The data needs to be normalised to ensure we are matching names on a consistent basis.
Industry: Financial Services - Wealth Management
Challenges
Outside the high profile casualties our clients have been faced with the apparently easy question, “How many of my clients are in the 11.5 million files?”. Because the IRS wants to know. And my regulator(s).
Finding one name in the Panama List is relatively easy. What if you have to check one thousand names? Or ten thousand? Or a million?
And do it quickly.
Any matching process would have to take these nuances into account. The traditional approach to this is some form of “Fuzzy Matching”. But fuzzy matching comes with its own issues. The amount of fuzziness will be determined by a number of criteria:
1) Balance between false positives and false negatives
2) The increased run time from the fuzzy process
3) Black box (eg numerical threshold based) versus rules based
It’s heuristic, or put more prosaically, it’s try, see and modify. It is important for clients (and their regulators and tax authorities) to understand that such an exercise is empirical and has no right answer. Sophisticated clients recognise that they are accepting and agreeing to the logic of a process and there is not a black and white answer to all combinations. Data matching is an iterative process that may involve multiple rounds of matching and refinement to improve accuracy. The specific techniques and algorithms used can vary depending on the requirements of the data matching system and the quality of the data being matched.
For some countries and business units it is highly unlikely that client data is allowed to cross borders. This has a significant practical effect: it means that any matching process cannot be coordinated on a powerful central server, which is in direct conflict with an exercise that is complex, will incorporate computer intensive fuzzy matching and is on a large data set.
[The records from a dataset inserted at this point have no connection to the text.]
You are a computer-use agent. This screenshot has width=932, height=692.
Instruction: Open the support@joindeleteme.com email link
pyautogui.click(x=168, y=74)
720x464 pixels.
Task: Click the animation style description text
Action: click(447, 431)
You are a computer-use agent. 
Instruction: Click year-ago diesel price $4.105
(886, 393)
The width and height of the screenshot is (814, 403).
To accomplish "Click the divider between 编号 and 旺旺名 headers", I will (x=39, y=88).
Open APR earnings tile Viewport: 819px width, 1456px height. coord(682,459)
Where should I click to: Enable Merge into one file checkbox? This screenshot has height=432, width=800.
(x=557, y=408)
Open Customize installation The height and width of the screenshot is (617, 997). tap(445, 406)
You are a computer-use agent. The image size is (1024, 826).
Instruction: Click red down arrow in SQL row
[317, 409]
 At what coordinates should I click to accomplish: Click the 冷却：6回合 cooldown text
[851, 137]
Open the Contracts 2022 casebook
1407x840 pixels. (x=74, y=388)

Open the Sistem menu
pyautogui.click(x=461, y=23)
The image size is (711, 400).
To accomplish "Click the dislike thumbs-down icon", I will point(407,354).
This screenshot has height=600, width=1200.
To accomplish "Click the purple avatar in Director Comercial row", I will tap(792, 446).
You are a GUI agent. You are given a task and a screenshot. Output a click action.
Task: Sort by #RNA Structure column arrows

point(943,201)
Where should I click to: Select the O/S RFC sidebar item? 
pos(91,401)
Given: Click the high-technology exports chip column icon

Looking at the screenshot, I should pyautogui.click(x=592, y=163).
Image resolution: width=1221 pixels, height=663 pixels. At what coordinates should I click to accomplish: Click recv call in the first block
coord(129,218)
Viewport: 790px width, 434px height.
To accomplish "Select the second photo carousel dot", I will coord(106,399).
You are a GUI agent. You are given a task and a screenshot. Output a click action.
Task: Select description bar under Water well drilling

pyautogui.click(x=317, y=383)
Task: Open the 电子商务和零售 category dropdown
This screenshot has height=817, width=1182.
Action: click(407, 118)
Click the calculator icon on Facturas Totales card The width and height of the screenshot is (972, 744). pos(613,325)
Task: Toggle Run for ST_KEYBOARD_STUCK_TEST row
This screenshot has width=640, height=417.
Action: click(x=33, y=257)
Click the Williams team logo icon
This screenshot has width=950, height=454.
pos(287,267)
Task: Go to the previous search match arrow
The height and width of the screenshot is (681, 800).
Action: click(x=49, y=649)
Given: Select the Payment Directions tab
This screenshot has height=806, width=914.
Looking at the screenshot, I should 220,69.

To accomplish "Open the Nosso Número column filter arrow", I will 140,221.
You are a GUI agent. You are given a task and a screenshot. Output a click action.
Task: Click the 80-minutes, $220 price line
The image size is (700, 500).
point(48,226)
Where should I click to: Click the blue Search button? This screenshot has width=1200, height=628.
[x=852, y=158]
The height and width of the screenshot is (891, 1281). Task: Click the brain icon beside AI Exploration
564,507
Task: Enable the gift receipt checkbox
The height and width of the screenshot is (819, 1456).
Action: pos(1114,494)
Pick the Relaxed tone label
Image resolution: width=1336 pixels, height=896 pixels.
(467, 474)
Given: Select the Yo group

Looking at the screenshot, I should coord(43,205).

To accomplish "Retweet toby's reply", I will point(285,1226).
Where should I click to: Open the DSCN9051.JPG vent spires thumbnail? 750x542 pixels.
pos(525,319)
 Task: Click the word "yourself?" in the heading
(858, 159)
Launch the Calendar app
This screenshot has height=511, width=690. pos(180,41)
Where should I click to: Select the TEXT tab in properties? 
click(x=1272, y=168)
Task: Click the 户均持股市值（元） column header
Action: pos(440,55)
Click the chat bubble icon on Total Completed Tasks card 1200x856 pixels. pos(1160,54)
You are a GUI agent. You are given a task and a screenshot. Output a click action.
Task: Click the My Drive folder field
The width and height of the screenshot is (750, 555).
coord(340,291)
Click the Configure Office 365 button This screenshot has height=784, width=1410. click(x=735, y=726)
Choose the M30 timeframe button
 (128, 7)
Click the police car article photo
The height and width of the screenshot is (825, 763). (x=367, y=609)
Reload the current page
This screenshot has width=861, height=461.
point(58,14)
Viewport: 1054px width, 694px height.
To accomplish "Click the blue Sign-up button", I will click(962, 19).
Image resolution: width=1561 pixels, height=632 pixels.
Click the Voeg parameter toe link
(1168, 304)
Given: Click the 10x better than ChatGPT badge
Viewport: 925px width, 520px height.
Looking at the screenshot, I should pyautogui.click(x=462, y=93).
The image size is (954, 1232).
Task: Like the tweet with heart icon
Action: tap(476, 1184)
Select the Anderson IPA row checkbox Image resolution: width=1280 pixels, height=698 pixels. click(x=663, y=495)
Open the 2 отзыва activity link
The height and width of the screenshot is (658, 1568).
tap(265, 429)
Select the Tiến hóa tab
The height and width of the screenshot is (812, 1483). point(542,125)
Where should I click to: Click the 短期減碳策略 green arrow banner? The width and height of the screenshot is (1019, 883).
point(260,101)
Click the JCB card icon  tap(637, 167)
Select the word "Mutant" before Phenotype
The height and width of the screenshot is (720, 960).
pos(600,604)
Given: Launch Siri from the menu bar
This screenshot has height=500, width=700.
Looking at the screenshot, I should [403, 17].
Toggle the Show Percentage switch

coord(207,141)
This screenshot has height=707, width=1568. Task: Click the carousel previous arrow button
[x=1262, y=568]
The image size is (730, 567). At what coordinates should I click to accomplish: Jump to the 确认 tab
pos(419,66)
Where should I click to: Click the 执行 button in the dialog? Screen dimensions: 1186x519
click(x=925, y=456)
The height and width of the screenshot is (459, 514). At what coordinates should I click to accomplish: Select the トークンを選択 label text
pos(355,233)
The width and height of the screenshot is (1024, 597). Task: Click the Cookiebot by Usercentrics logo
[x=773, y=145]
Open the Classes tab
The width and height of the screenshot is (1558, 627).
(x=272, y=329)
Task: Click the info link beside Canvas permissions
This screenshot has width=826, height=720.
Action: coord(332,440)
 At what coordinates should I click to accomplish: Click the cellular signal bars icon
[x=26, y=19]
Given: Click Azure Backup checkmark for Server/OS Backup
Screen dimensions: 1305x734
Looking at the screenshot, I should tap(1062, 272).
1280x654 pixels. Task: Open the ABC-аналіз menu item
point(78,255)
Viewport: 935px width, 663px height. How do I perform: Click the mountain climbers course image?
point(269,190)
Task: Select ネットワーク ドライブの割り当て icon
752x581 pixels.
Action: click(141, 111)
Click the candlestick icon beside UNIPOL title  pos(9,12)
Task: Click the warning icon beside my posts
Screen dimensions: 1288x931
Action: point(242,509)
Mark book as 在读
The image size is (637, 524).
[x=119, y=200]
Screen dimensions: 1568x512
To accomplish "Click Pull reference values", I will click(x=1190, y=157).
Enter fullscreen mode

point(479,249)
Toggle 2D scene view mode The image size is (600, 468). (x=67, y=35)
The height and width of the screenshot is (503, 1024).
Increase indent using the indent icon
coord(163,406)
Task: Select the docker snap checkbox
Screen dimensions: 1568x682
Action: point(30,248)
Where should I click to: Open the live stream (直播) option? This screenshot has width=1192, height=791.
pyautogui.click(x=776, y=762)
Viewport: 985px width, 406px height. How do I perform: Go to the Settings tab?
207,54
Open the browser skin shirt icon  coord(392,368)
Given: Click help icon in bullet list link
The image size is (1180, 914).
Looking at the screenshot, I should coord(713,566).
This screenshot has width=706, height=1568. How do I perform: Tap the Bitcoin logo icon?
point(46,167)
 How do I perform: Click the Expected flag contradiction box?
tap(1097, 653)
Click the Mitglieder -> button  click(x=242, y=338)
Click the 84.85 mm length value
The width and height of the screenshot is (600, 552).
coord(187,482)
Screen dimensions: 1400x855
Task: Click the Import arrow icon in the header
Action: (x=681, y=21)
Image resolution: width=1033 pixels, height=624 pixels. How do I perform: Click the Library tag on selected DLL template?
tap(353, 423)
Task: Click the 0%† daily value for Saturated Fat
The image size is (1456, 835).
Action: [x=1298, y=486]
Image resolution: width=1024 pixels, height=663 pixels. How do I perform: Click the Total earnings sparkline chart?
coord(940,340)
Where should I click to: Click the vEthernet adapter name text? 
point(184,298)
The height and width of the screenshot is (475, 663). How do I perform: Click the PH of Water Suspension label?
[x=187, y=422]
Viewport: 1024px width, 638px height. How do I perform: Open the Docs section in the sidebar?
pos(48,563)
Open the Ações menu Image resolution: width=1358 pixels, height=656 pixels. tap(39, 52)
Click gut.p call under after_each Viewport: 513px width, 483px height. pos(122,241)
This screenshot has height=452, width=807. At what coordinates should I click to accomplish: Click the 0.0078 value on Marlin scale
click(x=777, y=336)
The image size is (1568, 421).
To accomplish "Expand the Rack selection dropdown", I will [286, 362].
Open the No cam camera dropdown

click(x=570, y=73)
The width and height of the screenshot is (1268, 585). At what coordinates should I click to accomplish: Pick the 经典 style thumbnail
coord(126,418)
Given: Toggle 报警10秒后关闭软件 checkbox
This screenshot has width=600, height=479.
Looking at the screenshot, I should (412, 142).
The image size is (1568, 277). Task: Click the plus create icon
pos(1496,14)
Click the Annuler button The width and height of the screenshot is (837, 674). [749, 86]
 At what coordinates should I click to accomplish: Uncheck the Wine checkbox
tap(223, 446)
If the matching process needs to be deployed at several different locations, differences and limitations of hardware and IT expertise need to be considered.
Punctuation (including full stops for abbreviations, commas to separate names, and hyphens) needs to be cleaned. And then accents (or more generally diacritics) need to be considered. And diacritics shine a spotlight on character encoding, it’s not always going to be UTF-8.
These can come in multiple flavours, and could be abbreviated or written in full. GmbH or Gesellschaft mit beschränkter Haftung? Which also comes with multiple cases and an umlaut.
What would 007 be? Bond; James Bond; Mr (optional full stop) Bond or just Agent Bond? We cannot rely upon names being in a consistent order.
Data Solution
Rule-based Analytics Application
Calimere Point developed an analytical application that contains a series of rules which addresses the nuances in the data, carries out a series of matching processes of differing strength and categorises such matches. The solution was reviewed by a Big Four Auditor, and classified as best-of-breed.
Data Visualisation
Calimere Point produced a robust and repeatable regulatory response – delivered fast.
Our complete Panama Paper’s solution was delivered at a fraction of the cost than alternate solutions assessed by our client.
The portability of our solution allowed our client to deliver a co-ordinated and coherent global response to regulators – resulted in a huge efficiency gain
Our Panama Paper’s client data alignment solution became a valuable asset for our client, and was used in generating a single view of client across their complex and geographically diverse business post Panama.